Iranian poet (1798–1857)

Abbas Foroughi Bastami (عباس فروغی بسطامی; 1798–1857) was an Iranian poet of the Qajar era.

==Early life==
Foroughi was born in the city of Karbala. He was the son of Aqa Musa, who worked as an accountant at the court of Agha Mohammad Khan Qajar, the Qajar shah (king) of Iran. Following Aqa Musa's decline in popularity and subsequent punishment by Agha Mohammad Khan, he relocated to Karbala, where he died in 1814. Soon afterwards, Foroughi moved to Sari in Mazandaran, where he for some years lived with uncle Dust-Ali Khan Moayyer ol-Mamalek, who served as the chief of the royal coin mints.

==Life as a poet==
During his early twenties, Foroughi became acquainted with the court of Fath-Ali Shah Qajar, most likely through the efforts of Dust-Ali Khan.
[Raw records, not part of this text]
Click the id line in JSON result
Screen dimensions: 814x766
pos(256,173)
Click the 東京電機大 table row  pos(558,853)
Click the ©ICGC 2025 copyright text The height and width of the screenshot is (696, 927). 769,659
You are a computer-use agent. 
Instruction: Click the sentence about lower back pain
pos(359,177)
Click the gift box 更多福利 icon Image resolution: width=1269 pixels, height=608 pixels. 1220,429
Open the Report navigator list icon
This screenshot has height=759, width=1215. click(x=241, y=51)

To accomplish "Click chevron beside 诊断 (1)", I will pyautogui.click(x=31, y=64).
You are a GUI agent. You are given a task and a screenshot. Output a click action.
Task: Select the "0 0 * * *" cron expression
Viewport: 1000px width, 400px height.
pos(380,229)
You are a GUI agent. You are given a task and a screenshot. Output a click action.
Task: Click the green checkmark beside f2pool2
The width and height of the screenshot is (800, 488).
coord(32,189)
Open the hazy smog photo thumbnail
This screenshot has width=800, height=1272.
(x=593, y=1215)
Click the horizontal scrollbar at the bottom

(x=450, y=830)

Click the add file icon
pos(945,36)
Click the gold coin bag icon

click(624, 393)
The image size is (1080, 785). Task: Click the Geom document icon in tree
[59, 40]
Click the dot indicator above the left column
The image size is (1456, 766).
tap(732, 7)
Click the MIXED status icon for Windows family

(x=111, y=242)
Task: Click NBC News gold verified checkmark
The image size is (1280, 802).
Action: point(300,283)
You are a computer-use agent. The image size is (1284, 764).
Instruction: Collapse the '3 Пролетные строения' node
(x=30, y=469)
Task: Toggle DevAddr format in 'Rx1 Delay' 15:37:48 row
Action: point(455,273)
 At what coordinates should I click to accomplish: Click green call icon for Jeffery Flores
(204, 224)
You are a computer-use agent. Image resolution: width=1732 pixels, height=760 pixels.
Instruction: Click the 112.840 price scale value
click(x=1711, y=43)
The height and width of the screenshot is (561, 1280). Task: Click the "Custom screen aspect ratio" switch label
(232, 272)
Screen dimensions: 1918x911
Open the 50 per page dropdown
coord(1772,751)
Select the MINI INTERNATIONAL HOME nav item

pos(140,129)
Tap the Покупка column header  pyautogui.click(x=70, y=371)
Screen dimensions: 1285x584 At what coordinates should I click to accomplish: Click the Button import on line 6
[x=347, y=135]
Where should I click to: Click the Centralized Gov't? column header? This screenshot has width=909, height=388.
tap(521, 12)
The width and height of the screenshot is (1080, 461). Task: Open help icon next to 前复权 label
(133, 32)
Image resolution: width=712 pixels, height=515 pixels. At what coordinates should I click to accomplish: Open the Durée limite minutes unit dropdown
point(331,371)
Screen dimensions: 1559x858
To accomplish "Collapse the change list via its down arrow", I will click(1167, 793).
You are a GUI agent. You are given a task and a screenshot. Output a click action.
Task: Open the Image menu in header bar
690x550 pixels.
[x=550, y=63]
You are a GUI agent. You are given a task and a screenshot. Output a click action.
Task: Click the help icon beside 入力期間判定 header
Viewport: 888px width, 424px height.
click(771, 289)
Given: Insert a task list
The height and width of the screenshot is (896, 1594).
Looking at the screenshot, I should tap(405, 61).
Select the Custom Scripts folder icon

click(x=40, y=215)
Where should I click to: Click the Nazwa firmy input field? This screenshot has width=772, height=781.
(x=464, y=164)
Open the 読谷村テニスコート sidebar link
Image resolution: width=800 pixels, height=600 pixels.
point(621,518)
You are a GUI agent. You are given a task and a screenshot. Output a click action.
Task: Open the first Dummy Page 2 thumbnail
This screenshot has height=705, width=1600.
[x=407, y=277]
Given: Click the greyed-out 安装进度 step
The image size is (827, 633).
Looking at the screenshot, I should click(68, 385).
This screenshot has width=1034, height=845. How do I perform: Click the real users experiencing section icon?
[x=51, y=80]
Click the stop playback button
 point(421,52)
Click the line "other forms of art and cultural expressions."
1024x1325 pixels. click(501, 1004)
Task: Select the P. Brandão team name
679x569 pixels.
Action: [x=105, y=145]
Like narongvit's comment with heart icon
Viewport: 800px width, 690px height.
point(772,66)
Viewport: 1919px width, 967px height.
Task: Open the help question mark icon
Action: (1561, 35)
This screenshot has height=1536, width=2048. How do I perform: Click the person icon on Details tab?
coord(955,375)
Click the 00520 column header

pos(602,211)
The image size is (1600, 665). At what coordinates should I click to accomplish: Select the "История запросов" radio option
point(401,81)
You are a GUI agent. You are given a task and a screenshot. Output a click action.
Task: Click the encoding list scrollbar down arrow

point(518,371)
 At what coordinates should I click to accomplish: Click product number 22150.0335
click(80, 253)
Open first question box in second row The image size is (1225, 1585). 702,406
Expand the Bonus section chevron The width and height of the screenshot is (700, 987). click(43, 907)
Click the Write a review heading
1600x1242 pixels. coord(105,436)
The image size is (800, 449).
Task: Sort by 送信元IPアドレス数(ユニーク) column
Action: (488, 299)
Some years later, Fath-Ali Shah dispatched him to Mashhad to be part of the retinue of the Qajar prince Hasan Ali Mirza, who governed Khorasan. It was there that he started switched his pen name from "Meshkin" to "Foroughi" in appreciation for Hasan Ali Mirza's son Forough ol-Dowleh. Foroughi and the poet Qaani also formed a close friendship that lasted their lifetime.

==Death==
In 1857, Foroughi died in Tehran.

== Sources ==
- Moayyad, Heshmat (2020). "Forūḡī Besṭāmī, ʿAbbās"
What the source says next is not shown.